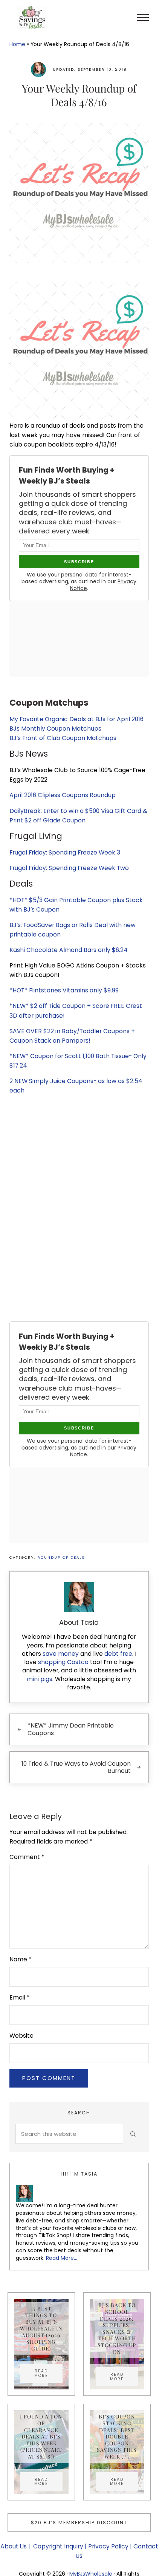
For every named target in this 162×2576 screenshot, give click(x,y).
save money (61, 1654)
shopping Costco (63, 1662)
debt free (118, 1654)
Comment (26, 1857)
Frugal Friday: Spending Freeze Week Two (69, 868)
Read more (48, 2373)
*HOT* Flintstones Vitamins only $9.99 (64, 990)
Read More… (61, 2258)
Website (21, 2036)
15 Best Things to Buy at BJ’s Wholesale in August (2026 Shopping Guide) (41, 2328)
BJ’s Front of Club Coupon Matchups (62, 738)
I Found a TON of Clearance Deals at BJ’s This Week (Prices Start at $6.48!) (41, 2436)
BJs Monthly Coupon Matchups (55, 728)
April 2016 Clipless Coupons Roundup (62, 795)
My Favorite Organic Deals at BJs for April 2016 (76, 719)
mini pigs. (40, 1679)
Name (20, 1959)
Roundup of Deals (61, 1557)
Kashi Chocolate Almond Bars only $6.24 (68, 950)
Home (17, 44)
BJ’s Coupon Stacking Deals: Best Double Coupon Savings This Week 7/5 (117, 2436)
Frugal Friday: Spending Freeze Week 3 (64, 852)
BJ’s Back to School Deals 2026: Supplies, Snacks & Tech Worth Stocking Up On (117, 2328)
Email (19, 1997)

### YOUR INSTRUCTIONS
Pictures are to be left out; please print the rest of the records above word for word.

### RESPONSE BELOW
For every named target in this 162×2576 screenshot, give click(x,y).
save money (61, 1654)
shopping Costco (63, 1662)
debt free (118, 1654)
Comment (26, 1857)
Frugal Friday: Spending Freeze Week Two (69, 868)
Read more (48, 2373)
*HOT* Flintstones Vitamins only $9.99 (64, 990)
Read More… (61, 2258)
Website (21, 2036)
15 Best Things to Buy at BJ’s Wholesale in August (2026 Shopping Guide) (41, 2328)
BJ’s Front of Club Coupon Matchups (62, 738)
I Found a TON of Clearance Deals at BJ’s This Week (Prices Start at $6.48!) (41, 2436)
BJs Monthly Coupon Matchups (55, 728)
April 2016 Clipless Coupons Roundup (62, 795)
My Favorite Organic Deals at BJs for April 2016 (76, 719)
mini pigs. (40, 1679)
Name (20, 1959)
Roundup of Deals (61, 1557)
Kashi Chocolate Almond Bars only $6.24 (68, 950)
Home (17, 44)
BJ’s Coupon Stacking Deals: Best Double Coupon Savings This Week 7/5 (117, 2436)
Frugal Friday: Spending Freeze Week 3 (64, 852)
BJ’s Back to School Deals 2026: Supplies, Snacks & Tech Worth Stocking Up On (117, 2328)
Email (19, 1997)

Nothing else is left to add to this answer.